[RECORDS FOR THIS EXERCISE start]
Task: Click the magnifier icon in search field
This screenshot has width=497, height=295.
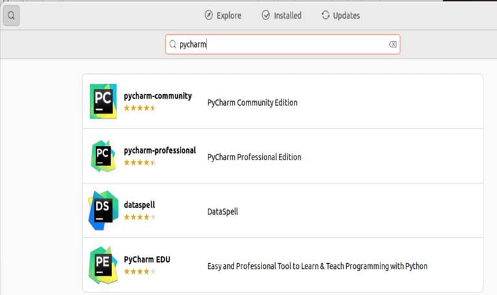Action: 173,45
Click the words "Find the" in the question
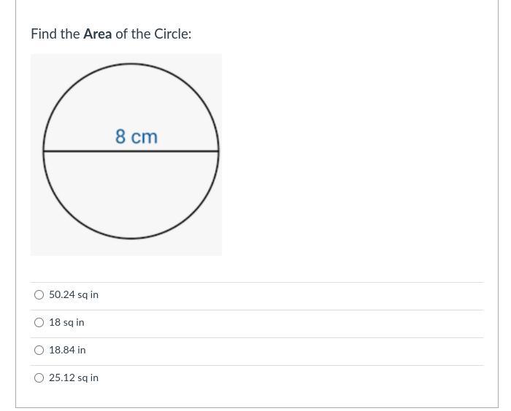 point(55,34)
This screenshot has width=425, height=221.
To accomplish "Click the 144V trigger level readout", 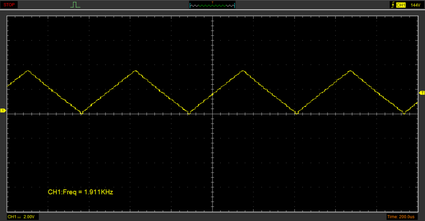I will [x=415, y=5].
[RECORDS FOR THIS EXERCISE end]
[RECORDS FOR THIS EXERCISE start]
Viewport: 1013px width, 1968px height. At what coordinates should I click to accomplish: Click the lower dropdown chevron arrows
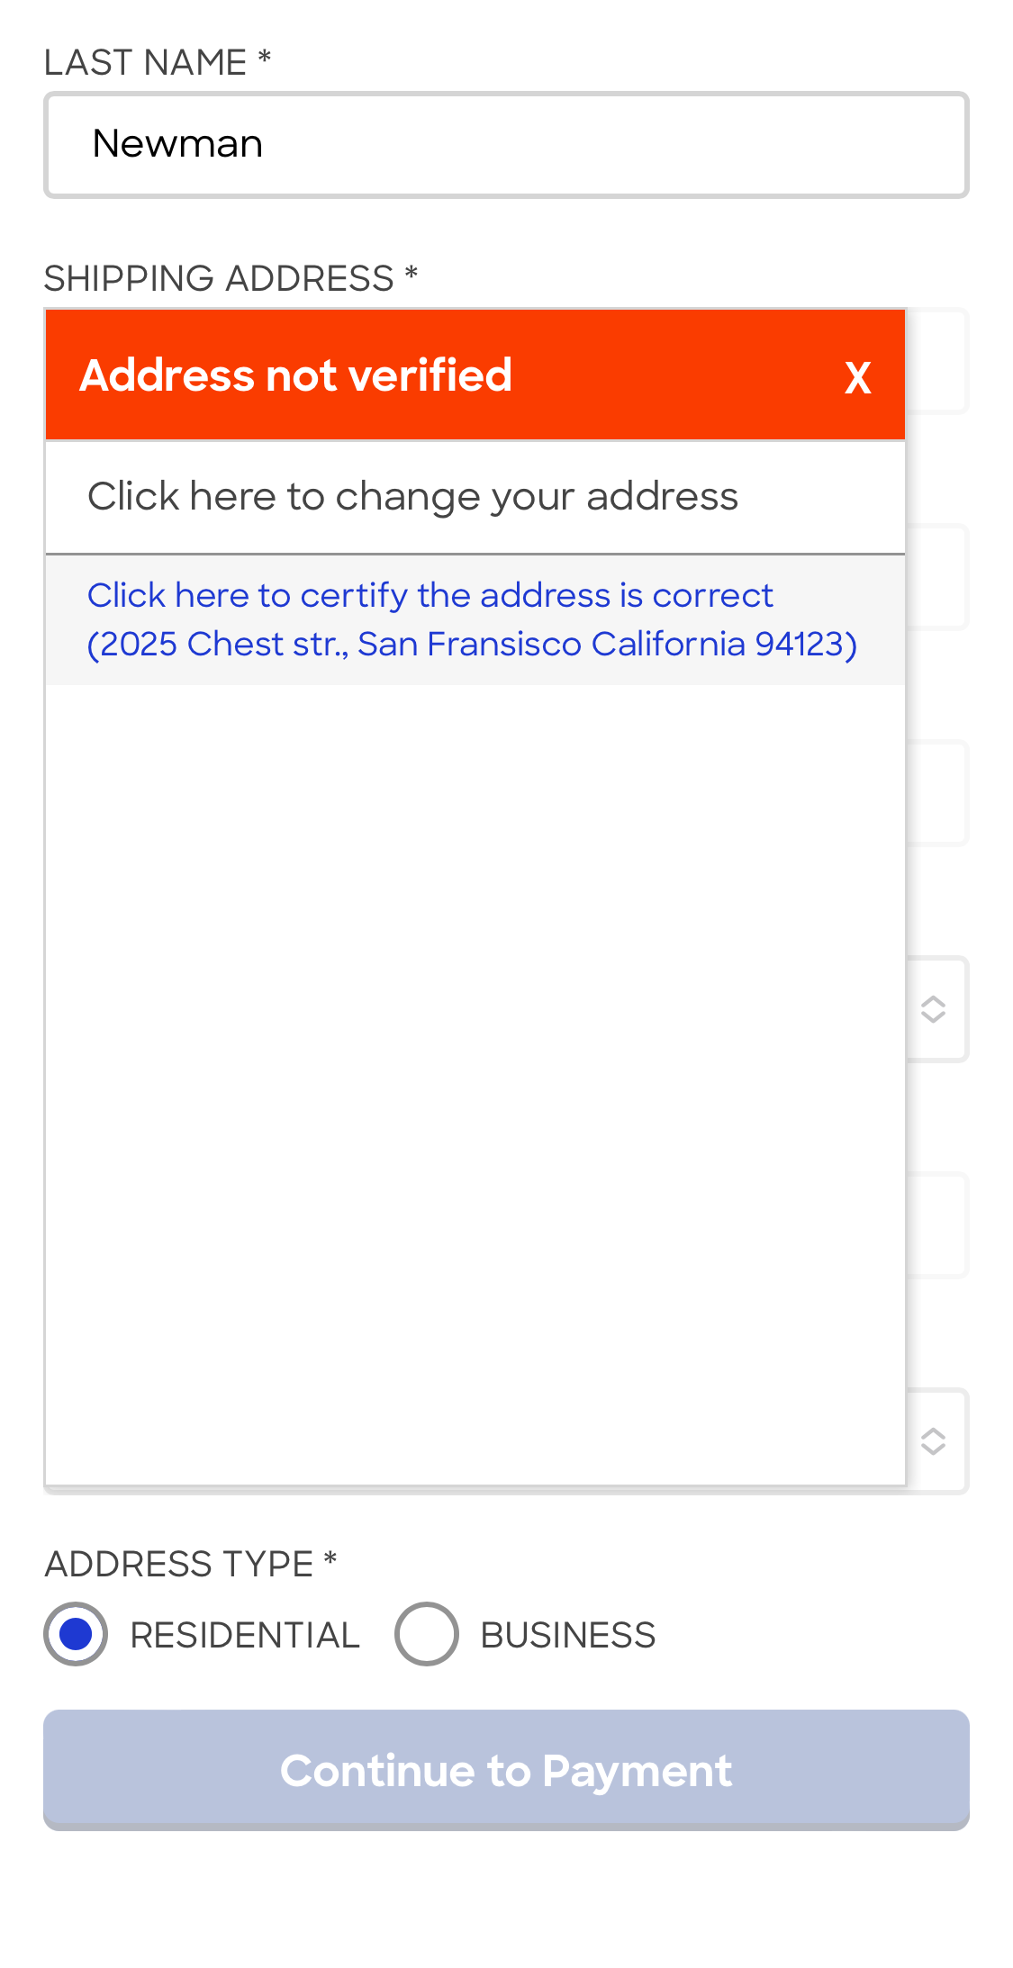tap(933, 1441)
[RECORDS FOR THIS EXERCISE end]
=== GOAL OF THE EXERCISE ===
Find every line in the entries that contains the string "height" and copy each of those lines.

=== SOLUTION FOR THIS PROBLEM ===
This screenshot has width=497, height=295.
This screenshot has width=425, height=221.
Viewport: 1013px width, 1968px height. At what coordinates should I click to accomplish: Click the lower dropdown chevron arrows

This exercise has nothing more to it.